Betreft: werking FOD Volksgezondheid – Erkenning specialisten 
 
In bijlage laat ik u de lijst geworden met de erkenningscommissies van geneesheren – specialisten. Van de 32 bestaande erkenningscommissies voor de specialismen uit het Koninklijk besluit van 25 november 1991 houdende de lijst van bijzondere beroepstitels voorbehouden aan de beoefenaars van de geneeskunde met inbegrip van de tandheelkunde die over een erkenningscommissie beschikken zijn er vandaag 18.02.2013 nog slechts 4 die binnen de voorziene tijdsduur zijn samengesteld.

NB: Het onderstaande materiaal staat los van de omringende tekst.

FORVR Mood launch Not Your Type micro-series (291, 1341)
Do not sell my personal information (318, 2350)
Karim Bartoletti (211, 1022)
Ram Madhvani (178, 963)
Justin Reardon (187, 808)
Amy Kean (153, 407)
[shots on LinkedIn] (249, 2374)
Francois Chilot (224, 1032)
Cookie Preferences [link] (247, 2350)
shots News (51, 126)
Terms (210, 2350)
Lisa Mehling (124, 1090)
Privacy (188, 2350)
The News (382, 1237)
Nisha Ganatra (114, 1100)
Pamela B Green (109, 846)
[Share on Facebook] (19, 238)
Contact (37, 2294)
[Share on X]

Geachte Premier, Mevrouw de Minister, 

 

Betreft: werking FOD Volksgezondheid – Erkenning specialisten 

 

In bijlage laat ik u de lijst geworden met de erkenningscommissies van geneesheren – specialisten. Van de 32 bestaande erkenningscommissies voor de specialismen uit het Koninklijk besluit van 25 november 1991 houdende de lijst van bijzondere beroepstitels voorbehouden aan de beoefenaars van de geneeskunde met inbegrip van de tandheelkunde die over een erkenningscommissie beschikken zijn er vandaag 18.02.2013 nog slechts 4 die binnen de voorziene tijdsduur zijn samengesteld:

- Medische oncologie (tot 16.06.2013);

- Intensieve zorg (tot 16.06.2013);

- Urgentiegeneeskunde (tot 13.10.2013);

- Verzekeringsgeneeskunde (tot 13.11.2013).

 

Bij de 28 andere erkenningscommissies is de termijn van hernieuwing van de mandaten al geruime tijd overschreden:

- 4 jaar voor het Beheer van gezondheidsgegevens en voor Revalidatie;

- 8 maand voor Geriatrie;

- 5 maand voor de 25 andere bestaande erkenningscommissies. 

 

Het basis Koninklijk besluit van 21.04.1983 tot vaststelling van de nadere regelen voor erkenning van geneesheren-specialisten en van huisartsen heeft gelukkig in zijn artikel 7 §4 voorzien dat: “Zij (de leden van de erkenningscommissies) blijven hun functie waarnemen tot de Minister over de hernieuwing van hun mandaat een beslissing heeft genomen of, in voorkomend geval, tot in hun vervanging is voorzien”. Het overschrijden met maanden tot jaren van de normale wettelijke termijnen voor de hernieuwing is echter niet te verschonen. 

 

In het Belgisch staatblad van 2 februari 2012 liet u het Koninklijk besluit van 28 juni 2011 uitvaardigen tot wijziging van het koninklijk besluit van 21 april 1983 tot vaststelling van de nadere regelen voor erkenning van geneesheren-specialisten en van huisartsen tot oprichting van erkenningscommissies voor de bijzondere beroepstitels voorbehouden aan de houders van een master in de geneeskunde of van de academische graad van arts die reeds houder zijn van een bijzondere beroepstitel. 

 

Dit Koninklijk besluit is onuitvoerbaar of kan alleen tot ongewenste effecten leiden. De auteur, de Heer Xavier Van Cauter, stelde het in 2011 op toen hij nog werkzaam was op de administratie van de FOD Volksgezondheid. Als lid van de Hoge Raad voor geneesheren- specialisten en huisartsen bracht ik op 8 februari 2012 in een gesprek onder vier ogen Dr. Dirk Cuypers, voorzitter van de Hoge raad, op de hoogte van de problemen die dit KB zou meebrengen. Hij was verast, want hij wist niet dat zijn (toen nog) medewerker, de Heer Xavier Van Cauter, dit Koninklijk besluit had geredigeerd en door u, Mevrouw Onkelinx, had laten publiceren.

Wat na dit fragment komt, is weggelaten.